Homework 3 (Due Monday 1/28)
1.  Webassign - Section 7.4
2.  Problems 12 and 23 pages 378-279 (problems section 7.4)

Homework 4 (Due Monday 2/4)
1.  Webassign - Section 7.5

Homework 5 (Due Monday 2/11) - CAN BE DONE IN GROUPS OF 2-3 PEOPLE
1.  Find data from your labs, some system you studied, or the web. Set up a correlation you want to investigate, and discuss that correlation.
Calculate the least squares regression line y = Ax + B, i.e., find A and B. Also calculate the least squares error Etot and discuss if your data
are correlated.

Note, this homework should be typed. It should contain an introduction discussing the data you use, where and how are they collected, and
what do you hypothesize for your correlation. Then the data should be presented in a table and in a graph. After the introduction, show calculations.
Describe what you do in a methods section, and finally include a short discussion reflecting upon your findings.

Homework 6 (Due Wednesday 2/20)
1.    Problems 28 and 30 section 11.1

Homework 7 (Due Friday 3/1)
1.    Problems 1-12 section 11.2
Use Matlab to solve these problems,
A: Give value x for which f(x) = 0
B: Plot the function and show the value of x for which f(x) = 0
C: For two of the problems show evolution with tangent lines (you can draw these on the graphs)

Homework 8 (Due Wednesday 3/20)
1.    Section 5.1  problems 1-4, 15 - 21, 29

2.    Section 5.4  problems 2-5, 9, 10, 13, 14 (for 13 and 14 if solved in Matlab you get extra credit)
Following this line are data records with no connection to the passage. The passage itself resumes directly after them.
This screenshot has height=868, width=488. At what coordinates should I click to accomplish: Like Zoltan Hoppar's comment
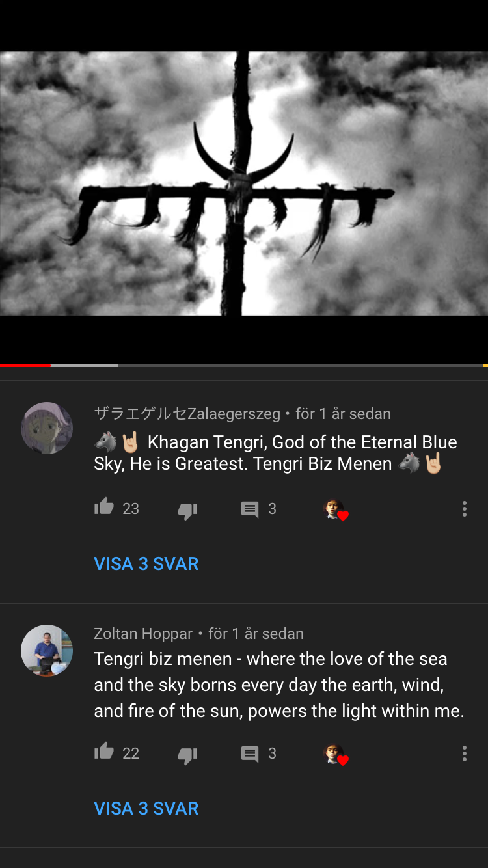click(x=104, y=752)
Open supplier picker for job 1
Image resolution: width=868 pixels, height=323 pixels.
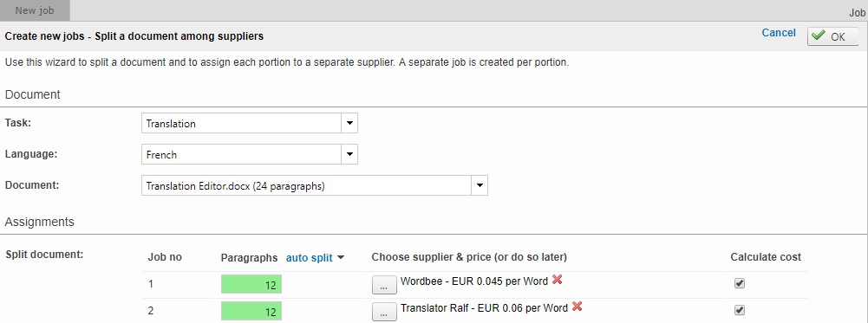pos(384,286)
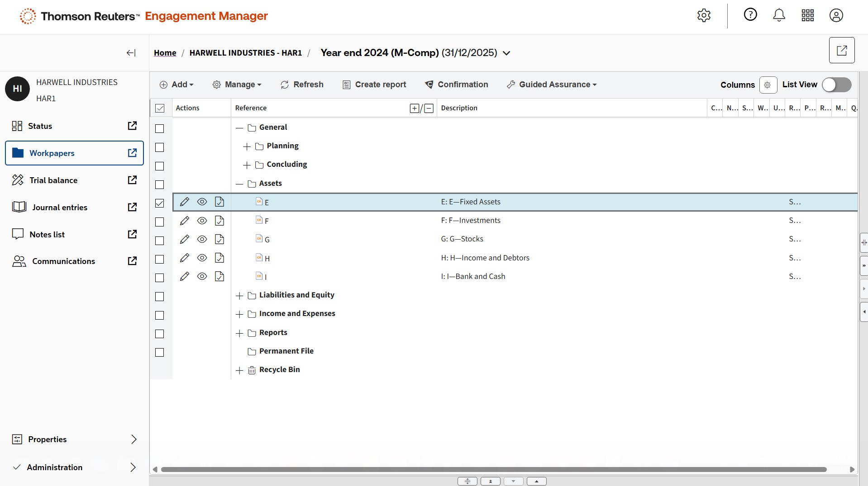This screenshot has width=868, height=486.
Task: Collapse the Assets folder
Action: coord(239,184)
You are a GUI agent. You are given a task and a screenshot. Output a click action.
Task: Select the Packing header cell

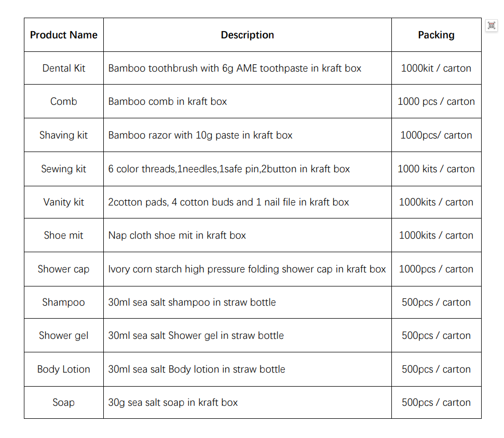[x=436, y=35]
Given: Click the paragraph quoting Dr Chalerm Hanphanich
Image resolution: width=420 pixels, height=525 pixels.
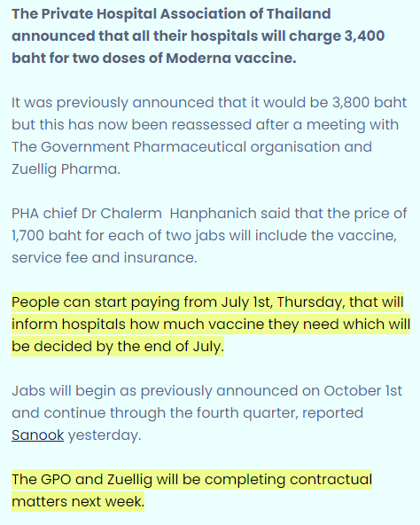Looking at the screenshot, I should point(209,235).
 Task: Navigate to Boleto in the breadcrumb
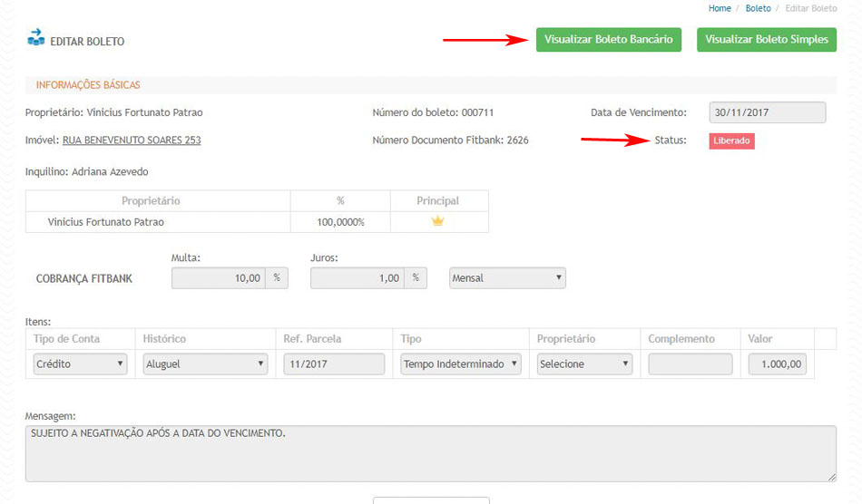tap(758, 8)
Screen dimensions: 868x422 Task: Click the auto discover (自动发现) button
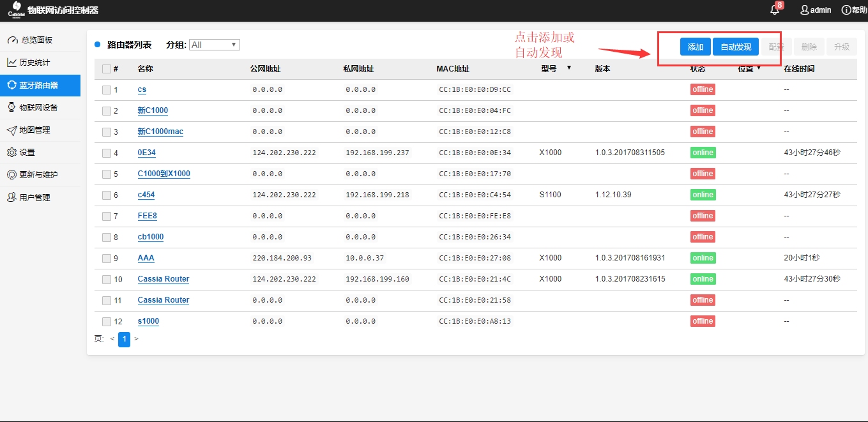(x=736, y=47)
Homework 9 (Due Monday 4/1) with Dfield (http://math.rice.edu/~dfield/dfpp.html)
1.    Section 10.1 problems 1, 2, 3 sketch differential equations using slope-fields. Click on one point to sketch a curve and on the graph
write what is the initial condition satisfying that point. In addition solve the problems as stated in the book.
2.    Section 10.1 problems 7-10, solve problems stated in the book using slope-fields.
3.    Section 10.2 (NOT W/ Dfield): Problems 25, 28, 29, 40

Homework 10 (Due Monday 4/8)
1.    Section 10.3 problems 9, 11, 17, 21, 23, 25, 27

Homework 11 (Due Wednesday 4/10)
1.    Section 10.4 problems 17, 18, 19, 20, 26

Homework 12 (Due Monday 4/15)
1.    Section 10.5 problems 11, 21, 29, 34, 37

Homework 13 (Due on Day of Final 5/1) [WORTH 5% OF YOUR GRADE]
EULERCODE

1.    Section 10.7 problems 7, 9,  12,  13, 16
2.    Section 10.6 problems 18,  25 [SOLVE AS DESCRIBED AND WITH EULER'S METHOD]
3.    Section 10 supplementary problems 14, 26 [SOLVE AS DESCRIBED AND WITH EULER'S METHOD]

EXTRA CREDIT

Due Friday 1/25
1.  For the objective function f(x,y) = 48 x + 28 y with the constraint xy = 600. Find values of x and y that maximize f(x,y) using methods from MA131 (sections 2.5 and 2.6).
2.  For the objective function f(x,y) = x^2 + xy - 3y^2 with the constraint g(x,y) = 3x - y - 1. Use Lagrange multiplies (section 7.4) to find values of x and y that maximize or
minimize f(x,y). Check if the point found is a maximum or minimum.

Due Monday 2/4
1.  In the least squares notes (see link above) we calculated the first order derivatives for the error, and found formulas (for our example) predicting A and B. In general
we have A = (N sum xy - sum x sum y) / (N sum x^2 - (sum x)^2) and B = (sum y - A sum x) / N, where N is the number of points. For the example we found
A = ( 3 * 38 - 6 * 17 ) / ( 3 * 14 - 6^2 ) and B = ( 17 - 2 * 6 ) / 3. Compare these equations with those you found that satisfy that dE/dA = 0 and dE/dB = 0.